After a year of planning the murder, Gypsy said she purchased Godejohn a ticket to travel from Wisconsin to Missouri by train. He arrived around June 8, 2015 and stayed at a nearby Days Inn hotel. Two days later, on June 10, Godejohn arrived at Gypsy's home and repeatedly stabbed Dee Dee to death at around 3 a.m. Gypsy, who said she gets "squeamish" around blood, allegedly sat in another room. Three hours later, the two packed their things and went back Godejohn's hotel room, where they stayed for two days before booking tickets to Wisconsin, where Godejohn lived with his mother, step-father, and younger brother.

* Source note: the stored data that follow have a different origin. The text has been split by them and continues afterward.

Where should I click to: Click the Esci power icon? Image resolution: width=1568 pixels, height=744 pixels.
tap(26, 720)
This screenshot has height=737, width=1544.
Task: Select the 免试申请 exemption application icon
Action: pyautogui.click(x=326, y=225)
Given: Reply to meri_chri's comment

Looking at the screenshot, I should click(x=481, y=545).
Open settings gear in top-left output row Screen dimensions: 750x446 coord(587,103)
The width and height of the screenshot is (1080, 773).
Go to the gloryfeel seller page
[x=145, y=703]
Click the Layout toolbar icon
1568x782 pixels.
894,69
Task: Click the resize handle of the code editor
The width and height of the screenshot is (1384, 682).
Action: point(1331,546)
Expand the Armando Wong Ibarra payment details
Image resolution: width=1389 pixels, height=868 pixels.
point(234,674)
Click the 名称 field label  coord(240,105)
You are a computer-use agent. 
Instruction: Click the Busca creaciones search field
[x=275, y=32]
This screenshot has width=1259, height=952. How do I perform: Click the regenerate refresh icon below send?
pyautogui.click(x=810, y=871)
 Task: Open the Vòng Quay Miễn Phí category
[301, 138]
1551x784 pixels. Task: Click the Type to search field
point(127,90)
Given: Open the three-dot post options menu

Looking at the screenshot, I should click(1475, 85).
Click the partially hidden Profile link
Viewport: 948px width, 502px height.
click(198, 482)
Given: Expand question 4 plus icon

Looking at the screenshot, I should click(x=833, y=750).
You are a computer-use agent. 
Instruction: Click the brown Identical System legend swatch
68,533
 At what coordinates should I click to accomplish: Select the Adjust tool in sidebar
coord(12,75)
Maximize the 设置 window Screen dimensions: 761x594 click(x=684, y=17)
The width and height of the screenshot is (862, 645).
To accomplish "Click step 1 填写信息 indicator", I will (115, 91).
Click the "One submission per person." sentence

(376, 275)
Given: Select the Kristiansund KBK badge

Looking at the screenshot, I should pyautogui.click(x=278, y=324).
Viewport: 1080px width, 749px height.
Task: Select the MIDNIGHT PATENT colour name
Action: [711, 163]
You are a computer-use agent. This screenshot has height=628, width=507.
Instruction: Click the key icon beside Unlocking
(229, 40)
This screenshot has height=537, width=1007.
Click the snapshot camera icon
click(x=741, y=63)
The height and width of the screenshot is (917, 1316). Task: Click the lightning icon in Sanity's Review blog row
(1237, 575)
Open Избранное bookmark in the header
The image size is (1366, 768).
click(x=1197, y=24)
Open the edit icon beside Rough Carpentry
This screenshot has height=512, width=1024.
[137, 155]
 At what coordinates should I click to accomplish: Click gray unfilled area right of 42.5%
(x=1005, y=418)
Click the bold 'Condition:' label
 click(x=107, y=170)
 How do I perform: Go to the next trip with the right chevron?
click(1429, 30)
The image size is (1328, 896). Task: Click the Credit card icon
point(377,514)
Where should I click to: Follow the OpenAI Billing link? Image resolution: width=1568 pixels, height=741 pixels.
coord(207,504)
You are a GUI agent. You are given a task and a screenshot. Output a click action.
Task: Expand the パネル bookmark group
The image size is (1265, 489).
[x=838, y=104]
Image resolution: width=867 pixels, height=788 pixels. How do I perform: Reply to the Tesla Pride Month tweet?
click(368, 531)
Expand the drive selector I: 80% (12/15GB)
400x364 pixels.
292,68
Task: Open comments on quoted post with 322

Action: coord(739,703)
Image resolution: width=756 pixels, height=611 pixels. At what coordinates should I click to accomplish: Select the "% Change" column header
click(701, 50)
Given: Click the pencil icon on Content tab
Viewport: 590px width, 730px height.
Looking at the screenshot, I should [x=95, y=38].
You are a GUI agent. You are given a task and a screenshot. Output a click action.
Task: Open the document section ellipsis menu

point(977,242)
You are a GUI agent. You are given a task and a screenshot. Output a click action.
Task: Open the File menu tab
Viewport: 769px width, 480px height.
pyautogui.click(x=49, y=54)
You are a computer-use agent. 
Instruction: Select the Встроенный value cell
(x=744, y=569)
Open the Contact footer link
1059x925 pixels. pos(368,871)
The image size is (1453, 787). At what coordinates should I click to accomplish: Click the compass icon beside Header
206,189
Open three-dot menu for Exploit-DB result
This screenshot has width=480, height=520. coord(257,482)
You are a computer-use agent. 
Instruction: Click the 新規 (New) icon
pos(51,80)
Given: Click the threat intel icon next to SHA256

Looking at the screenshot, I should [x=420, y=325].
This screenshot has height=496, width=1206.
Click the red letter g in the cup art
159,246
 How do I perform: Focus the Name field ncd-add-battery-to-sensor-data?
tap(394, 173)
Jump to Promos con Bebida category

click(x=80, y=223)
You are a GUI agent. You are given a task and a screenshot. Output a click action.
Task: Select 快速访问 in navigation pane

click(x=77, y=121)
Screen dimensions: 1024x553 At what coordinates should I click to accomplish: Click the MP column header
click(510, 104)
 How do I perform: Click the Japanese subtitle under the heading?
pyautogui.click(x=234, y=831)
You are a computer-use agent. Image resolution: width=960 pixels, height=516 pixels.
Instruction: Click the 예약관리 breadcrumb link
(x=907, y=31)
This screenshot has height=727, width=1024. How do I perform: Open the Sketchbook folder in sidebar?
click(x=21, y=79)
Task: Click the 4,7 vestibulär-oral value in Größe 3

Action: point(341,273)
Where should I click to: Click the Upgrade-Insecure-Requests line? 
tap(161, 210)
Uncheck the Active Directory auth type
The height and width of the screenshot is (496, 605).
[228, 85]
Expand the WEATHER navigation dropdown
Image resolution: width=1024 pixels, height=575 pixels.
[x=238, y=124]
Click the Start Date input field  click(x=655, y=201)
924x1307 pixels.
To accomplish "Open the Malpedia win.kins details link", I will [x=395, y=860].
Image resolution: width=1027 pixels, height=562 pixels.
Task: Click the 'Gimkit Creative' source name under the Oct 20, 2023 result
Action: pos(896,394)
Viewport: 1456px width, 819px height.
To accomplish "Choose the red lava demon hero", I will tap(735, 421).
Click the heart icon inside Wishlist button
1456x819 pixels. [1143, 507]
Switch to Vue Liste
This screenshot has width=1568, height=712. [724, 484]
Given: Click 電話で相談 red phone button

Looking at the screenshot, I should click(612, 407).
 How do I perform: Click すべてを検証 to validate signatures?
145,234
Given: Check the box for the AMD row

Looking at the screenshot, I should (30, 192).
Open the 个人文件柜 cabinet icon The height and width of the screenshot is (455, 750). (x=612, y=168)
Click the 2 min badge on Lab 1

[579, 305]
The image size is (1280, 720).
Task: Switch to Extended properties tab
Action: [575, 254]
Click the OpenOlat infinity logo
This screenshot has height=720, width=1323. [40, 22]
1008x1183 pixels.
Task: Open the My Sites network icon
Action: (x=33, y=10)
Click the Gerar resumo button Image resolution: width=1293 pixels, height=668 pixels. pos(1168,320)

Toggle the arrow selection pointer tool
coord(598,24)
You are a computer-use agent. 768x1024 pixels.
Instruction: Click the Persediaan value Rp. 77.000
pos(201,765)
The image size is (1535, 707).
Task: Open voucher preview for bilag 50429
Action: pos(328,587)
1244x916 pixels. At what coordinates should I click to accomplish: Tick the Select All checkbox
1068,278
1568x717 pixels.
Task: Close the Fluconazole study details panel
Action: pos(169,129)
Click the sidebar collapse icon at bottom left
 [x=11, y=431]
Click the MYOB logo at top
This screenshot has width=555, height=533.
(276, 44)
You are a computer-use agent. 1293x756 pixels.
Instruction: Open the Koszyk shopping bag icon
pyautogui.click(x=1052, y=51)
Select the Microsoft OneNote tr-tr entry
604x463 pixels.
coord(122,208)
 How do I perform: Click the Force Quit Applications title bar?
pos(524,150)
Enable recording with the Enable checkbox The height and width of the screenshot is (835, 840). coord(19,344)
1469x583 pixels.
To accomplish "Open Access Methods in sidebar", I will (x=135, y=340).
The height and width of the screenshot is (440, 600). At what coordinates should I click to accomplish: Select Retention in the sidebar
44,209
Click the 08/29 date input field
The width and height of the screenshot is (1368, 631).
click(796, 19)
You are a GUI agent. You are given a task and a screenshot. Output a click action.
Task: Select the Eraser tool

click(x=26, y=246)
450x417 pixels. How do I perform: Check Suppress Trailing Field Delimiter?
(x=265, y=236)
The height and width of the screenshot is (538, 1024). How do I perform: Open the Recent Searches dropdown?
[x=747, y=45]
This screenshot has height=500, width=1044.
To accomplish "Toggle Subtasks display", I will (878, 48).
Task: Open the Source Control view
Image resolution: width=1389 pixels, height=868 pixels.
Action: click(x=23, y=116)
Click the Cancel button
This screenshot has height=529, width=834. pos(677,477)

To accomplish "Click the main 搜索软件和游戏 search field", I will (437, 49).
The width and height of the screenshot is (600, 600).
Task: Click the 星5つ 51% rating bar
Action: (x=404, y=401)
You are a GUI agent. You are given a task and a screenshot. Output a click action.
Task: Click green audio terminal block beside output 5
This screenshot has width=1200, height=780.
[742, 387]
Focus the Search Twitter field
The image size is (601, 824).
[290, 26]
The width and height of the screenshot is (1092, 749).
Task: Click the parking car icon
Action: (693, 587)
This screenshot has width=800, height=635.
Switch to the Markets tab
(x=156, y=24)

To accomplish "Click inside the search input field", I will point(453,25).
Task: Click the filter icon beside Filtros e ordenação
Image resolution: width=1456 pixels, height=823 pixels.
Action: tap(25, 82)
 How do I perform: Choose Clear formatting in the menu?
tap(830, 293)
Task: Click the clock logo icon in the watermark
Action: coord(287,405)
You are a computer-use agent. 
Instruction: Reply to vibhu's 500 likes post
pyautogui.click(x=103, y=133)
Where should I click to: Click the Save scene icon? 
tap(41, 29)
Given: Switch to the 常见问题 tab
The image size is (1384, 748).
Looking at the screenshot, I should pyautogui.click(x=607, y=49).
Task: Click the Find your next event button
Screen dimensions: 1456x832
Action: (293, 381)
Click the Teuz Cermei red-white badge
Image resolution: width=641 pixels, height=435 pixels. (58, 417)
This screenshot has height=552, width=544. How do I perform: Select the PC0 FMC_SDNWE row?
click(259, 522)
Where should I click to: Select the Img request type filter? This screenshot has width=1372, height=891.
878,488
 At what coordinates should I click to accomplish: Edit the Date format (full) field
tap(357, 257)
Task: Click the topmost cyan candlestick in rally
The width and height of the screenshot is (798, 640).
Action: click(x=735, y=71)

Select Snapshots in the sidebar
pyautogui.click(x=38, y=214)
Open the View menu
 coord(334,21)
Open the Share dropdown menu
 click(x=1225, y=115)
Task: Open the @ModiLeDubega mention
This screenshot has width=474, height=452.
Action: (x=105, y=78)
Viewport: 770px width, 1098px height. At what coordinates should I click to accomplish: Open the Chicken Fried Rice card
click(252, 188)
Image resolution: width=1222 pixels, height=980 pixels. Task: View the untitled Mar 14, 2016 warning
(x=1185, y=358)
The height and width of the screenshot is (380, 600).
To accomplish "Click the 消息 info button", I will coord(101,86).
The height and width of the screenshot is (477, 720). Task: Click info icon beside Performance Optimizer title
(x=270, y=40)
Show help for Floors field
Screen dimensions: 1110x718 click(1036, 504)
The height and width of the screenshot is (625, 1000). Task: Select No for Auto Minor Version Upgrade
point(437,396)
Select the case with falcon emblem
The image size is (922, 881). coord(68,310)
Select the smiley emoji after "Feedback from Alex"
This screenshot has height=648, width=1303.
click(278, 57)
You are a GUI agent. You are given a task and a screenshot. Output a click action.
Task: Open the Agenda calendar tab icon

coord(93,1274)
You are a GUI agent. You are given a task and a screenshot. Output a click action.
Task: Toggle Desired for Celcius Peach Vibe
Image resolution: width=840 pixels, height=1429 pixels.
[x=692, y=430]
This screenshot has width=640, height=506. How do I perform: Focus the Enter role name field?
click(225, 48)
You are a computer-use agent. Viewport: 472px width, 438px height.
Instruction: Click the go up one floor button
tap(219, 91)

For two days, Gypsy and Godejohn lived independently. They dined at a waffle house, ran errands at Walmart, and even shipped the murder weapon to Godejohn's home in Wisconsin and listed her Missouri home as the return address. "I figured, mail it," she said during the trial. "People mail knives all the time. They buy knives offline. Nobody would know the difference."
The two arrived in Wisconsin on June 13. When pressed about what she planned to do once she had arrived, Gypsy said, "Just staying with [Godejohn] forever there" and added that the thought that they might get caught never crossed her mind. A day later, she posted a sinister message to Dee Dee's Facebook account, which read "That Bitch is dead!" Her intention, she said, was to scare people into thinking that Dee Dee had been killed and she had been taken.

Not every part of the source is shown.